As President John Lahey described it in a speech to the student government association in September, as reported by the Quinnipiac Chronicle: “What was decided [last year] was that the electronic version would come out at the same time as the hard-copy version so at least dinosaurs like me who read the hard copy version get an opportunity to read it before the external world hears about it."

This August, editors at the student publication itched to write an article about a racial incident that was revealed to students and staff in a campuswide e-mail message from Quinnipiac’s dean of students. Because the first print issue of the Chronicle was not planned until mid-September, the paper’s editors planned to publish an article on its Web site -- but administrators put the kibosh on their plans, saying it would violate the policy established the previous year.

In mid-September, Braff, the editor, criticized the administration’s policy in an editorial that questioned whether it was legitimate to award a free press award named for the former CBS newsman Fred Friendly when its own policies seemed inconsistent with his memory.

“Before the university hands out awards to world-renowned journalists for their courageous preservation of arguably the most important right we as Americans hold, freedom of speech, they should take a look at themselves in the mirror,” Braff wrote. “They might find the reflection surprising.”

That column and a subsequent article about the situation in a local newspaper brought Braff a harshly worded letter last month from the university’s vice president and dean of students, Manuel C. Carreiro, which the New York Times quoted as saying: “Please understand that any disregard for university or Student Center policies, or any public statement by you expressing disagreement with such policies, will seriously place your position and organization at risk with the university.”

A university spokeswoman, Lynn Bushnell, said in an e-mail message Sunday that she did not believe Carreiro's letter represented a threat to Braff's position as editor.
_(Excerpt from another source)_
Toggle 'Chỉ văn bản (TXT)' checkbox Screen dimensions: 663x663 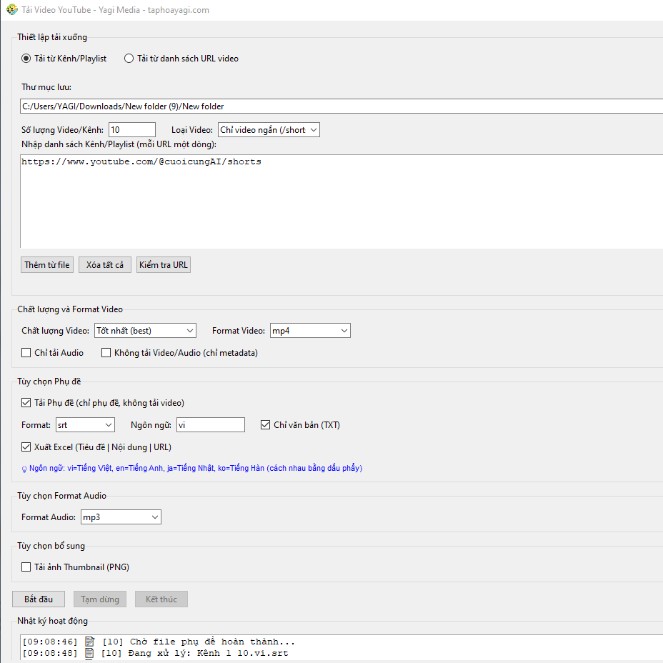(265, 424)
In a statement she released earlier, she said: “We do not discipline students who criticize the university or its policies. We do discipline students who fail to follow clearly established policies. However, student leaders, especially those in paid positions, are expected to generally be supportive of university policies. If they disagree with established policies, we expect them to go through normal administrative channels to try to change policies.”
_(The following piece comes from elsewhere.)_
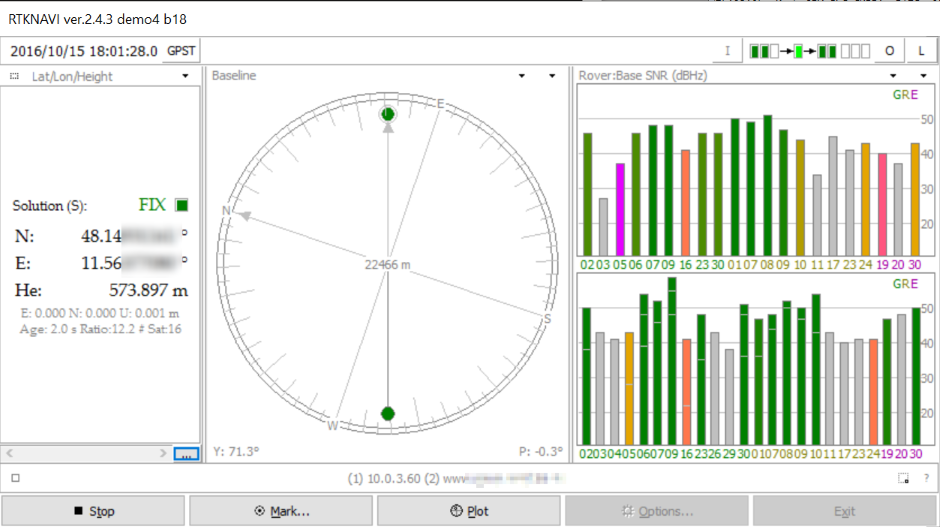940x527 pixels.
Task: Click the panel expand icon in message bar
Action: (x=902, y=478)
Administrators and Braff and other editors have been discussing possible changes to the campus's policies; they met last Wednesday. But the two sides appear far apart in their perceptions of whether the prohibition on publishing articles on the Web site without the approval of campus administrators (which has been granted in a small number of circumstances, mostly related to sporting events) represents denial of free speech.
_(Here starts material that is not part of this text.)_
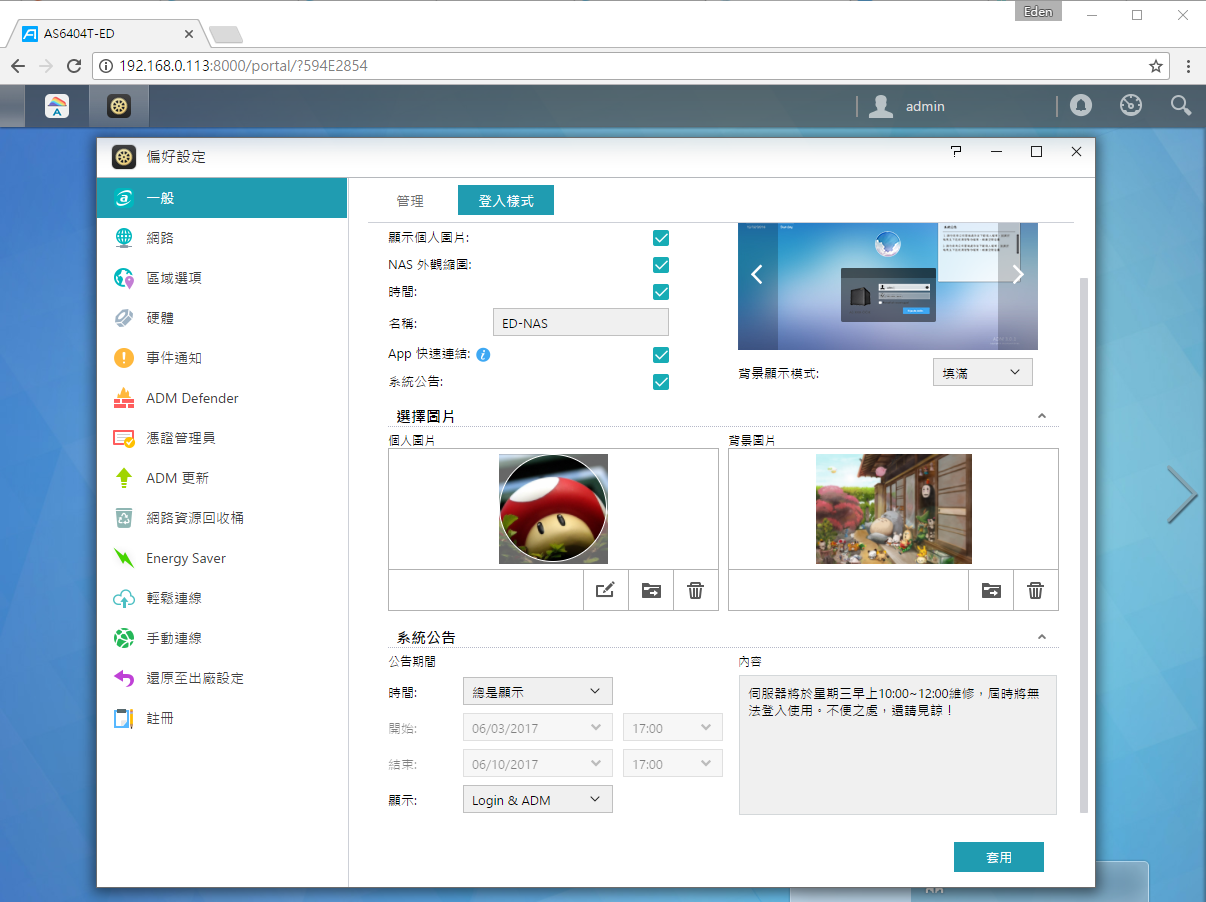1206x902 pixels.
Task: Open the notification bell in top bar
Action: (x=1081, y=105)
Braff said in an open letter to the president this fall: "It is apparent from your actions and statements that you are trying (and succeeding) to limit our outreach and access. As a private institution, Quinnipiac is not required to adhere to the First Amendment. However, the administration's recent actions are a threat to freedom of the press on our campus.

Bushnell, the vice president for public affairs, said that the policy on Web publication is meant to protect the students, not impair their rights. “The policy is intended to reduce the potential for serious error in light of a student’s enthusiasm to release ‘breaking news,’ ” she said.

But Lahey's own words suggest that he believes some campus conversations should take place outside the view of student or other news media. He told the student government group this fall: "I frankly don't want to talk about diversity in this kind of forum, or anything else that is remotely sensitive and not purely factual. But I am open to exploring with student government how the student body can have serious discussions about sensitive matters, and not open to newspaper reporting, for factual purposes."

In an e-mail message early Monday, Braff said: "The policies in place right now are preventing the student journalists on this campus from following through with the techniques we learn in the classroom. However, I am pleased that the administration now seems willing to talk about it, and am hopeful something can be worked out relatively soon."